Please use this identifier to cite or link to this item: https://mt.osce-academy.kg/handle/123456789/324
Title: Helsinki's Counterintuitive Effect? Osce/Odihr's Election Observation Missions & Solidification of Virtual Democracy in Post-Communist Central Asia: The Case of Tajikistan, 2000-2010
Authors: Mukhtorova, Uguloy
Keywords: Election observation
ODIHR
OSCE
Tajikistan
Issue Date: 2013
Abstract: This thesis focuses on the processes and effects of the Organization for Security and Cooperation in Europe’s (OSCE) election observations in post-communist Central Asia and the case study of Tajikistan. As OSCE participating States (pS), Central Asian governments have since the late-1990s been asked by the OSCE’s Office for Democratic Institutions and Human Rights (ODIHR) to invite the organization’s observers to monitor national parliamentary and presidential elections. The OSCE’s objectives have been to assist the Central Asian pS in holding free and fair elections and accelerate a presumed ongoing post-Soviet democratization process.

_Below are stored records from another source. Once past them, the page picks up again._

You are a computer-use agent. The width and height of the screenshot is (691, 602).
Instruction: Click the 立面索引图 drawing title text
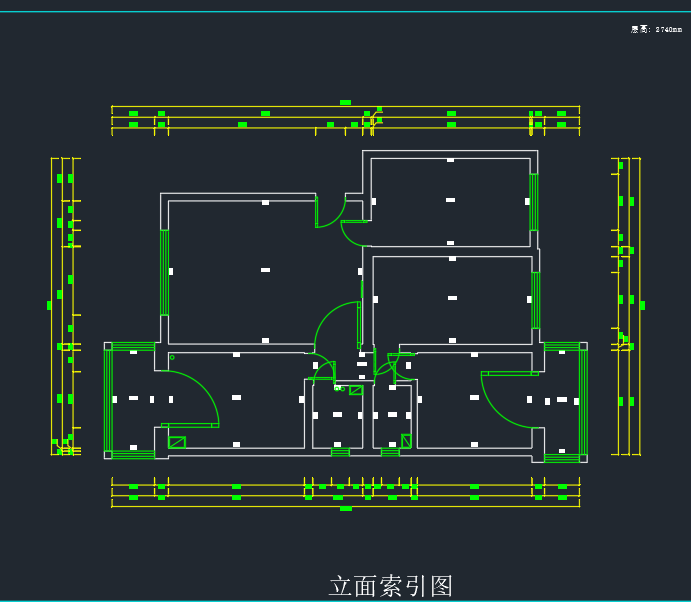click(391, 586)
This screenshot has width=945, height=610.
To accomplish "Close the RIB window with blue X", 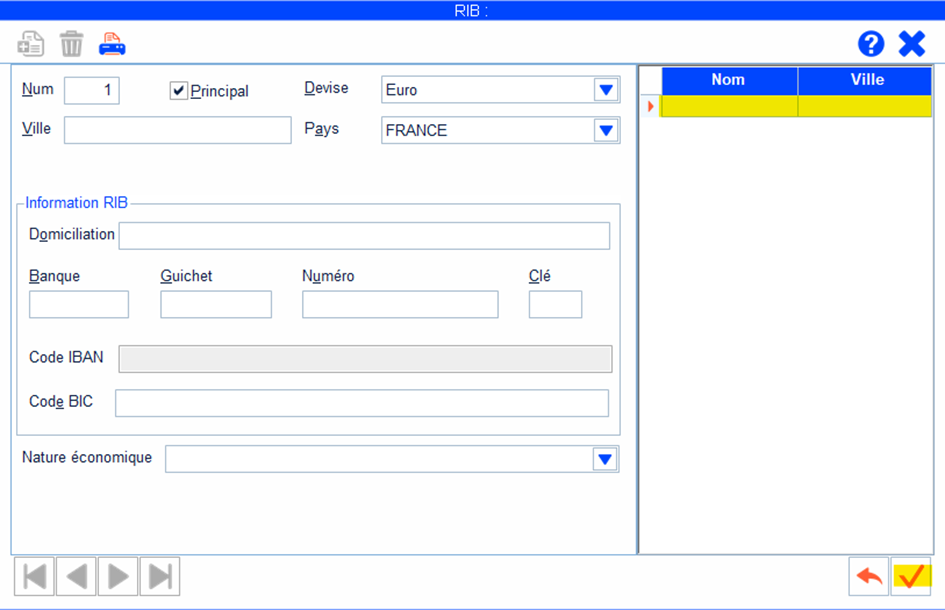I will coord(912,44).
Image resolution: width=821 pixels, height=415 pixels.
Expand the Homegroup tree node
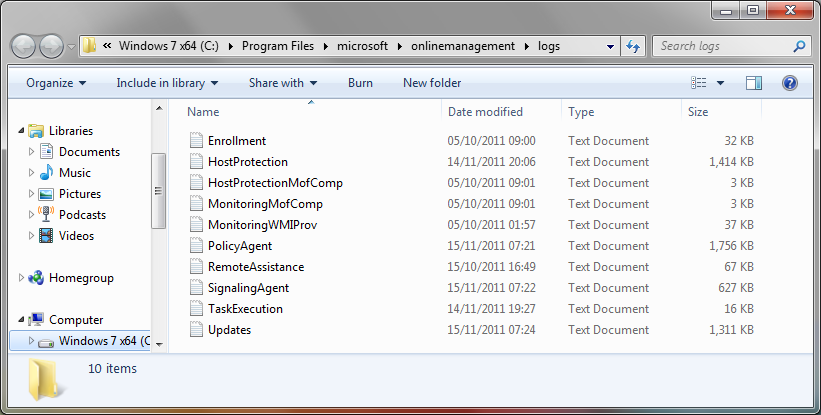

The qualitative research of this thesis demonstrates, however, that repeated OSCE/ODIHR election observations in post-communist Central Asian states with histories of fraudulent elections has not contributed to the flourishing of democracy and political pluralism, and may instead have aided in the solidification of virtual, not real, democracy in Central Asia—aka “Helsinki’s counterintuitive effect.” I argue that the realpolitik objectives of European Union and North American OSCE pS, which includes the privileging of hard security objectives over democratization, is among the reasons for the continuation of election observations in the region despite the fact that—save the case of Kyrgyzstan—there have been clear signals in the past decade that the fraudulent nature of all national elections in the region has been a foregone conclusion, and despite OSCE/ODIHR’s recommendations for electoral reforms regularly being disregarded by the post-communist Central Asian leaderships. I argue that the OSCE/ODIHR’s lack of questioning of the efficacy of such election observation missions is due to ODIHR’s eagerness to gain material benefits in the way of budgetary outlays and to maintain its raison d’être as a post-Cold War institution. I also sought, in turn, to determine the reasons behind the Central Asian governments’ readiness to regularly invite OSCE/ODIHR’s election observers, despite the expected critical reports that the same election missions generate. I argue that the willingness by Central Asian states to invite OSCE/ODHIR’s election observers is due to the expectations of material and moral benefits from Western states in way of foreign aid as well as the granting of external legitimacy through the act of holding elections with the presence of observers representing a prestigious entity as the OSCE.